Good simple explanation, but I would imagine most beginners have no clue what the difference is between using just enough momentum to work a muscle well and cheating to the point of injury just to show off to your friends how much weight you can't curl.
Most people do 'cheat' curls anyway, they use what in the USA seems to be referred to as 'Body English' and it can end up looking like a typical movement of a penguin.
Leaning against a wall to curl and then towards the end of the movement as you bring the barbell up towards chest you can accelerate by slightly 'rippling' you body and moving the legs/waist, which adds momentum to the movement.
My favorite is to sit on an inclined bench, just slightly leaned back, and do alternate DB curls. It removes most of your ability to cheat and lets you really concentrate on the muscle. When doing preachers, I have to do at least one drop per set or it just doesn't feel right. shrugs
The amount of pronation/supination of your hands affects which muscle groups will be affected the most. Most people look at the arm and see three muscle groups: triceps, biceps, and forearms, but there are actually more like 5 due to the brachialis and brachioradialus.
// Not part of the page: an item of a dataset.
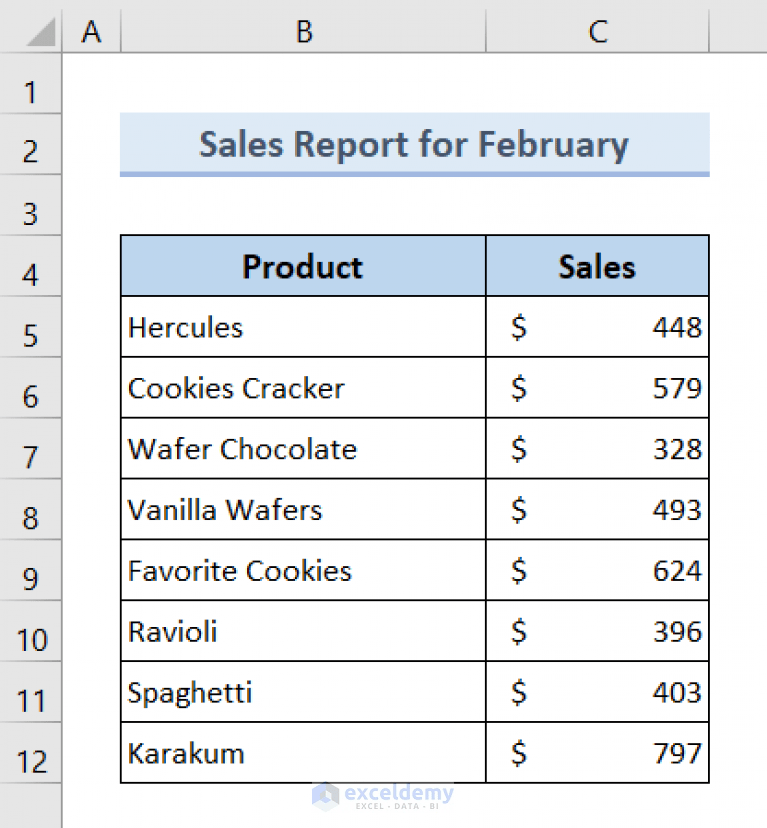Click the sales cell showing 624

tap(597, 571)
The brachialis is buried under your bicep, and when larger will help push it up. The brachioradialus is that baseball shaped muscle on top of your elbow joint. Put your hand on top of your bicep and make a curling motion with your hand at different angles and you'll feel what I'm talking about.
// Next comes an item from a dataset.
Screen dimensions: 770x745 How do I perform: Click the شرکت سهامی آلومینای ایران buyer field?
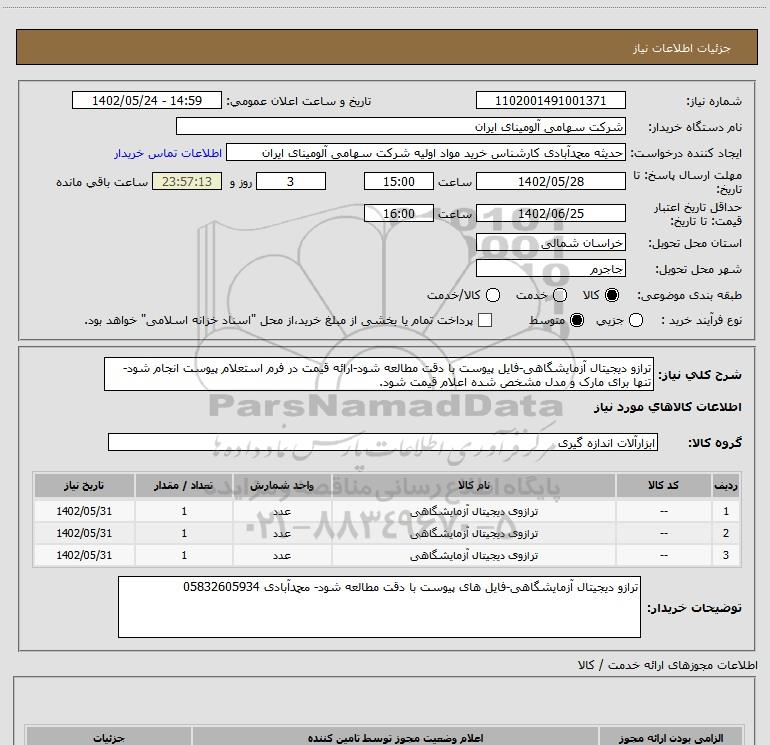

Depending on your routine in may be necessary to have one or more isolation exercises for the arm to promote maximum growth. For example, if you do supinated chinups you may not need standard curls, but reverse curls would probably be a good thing. Hitting your arms with different exercises and different angles is the best way to ensure maximum growth. Don't think just using regular dumbbell and barbell curls is enough variety.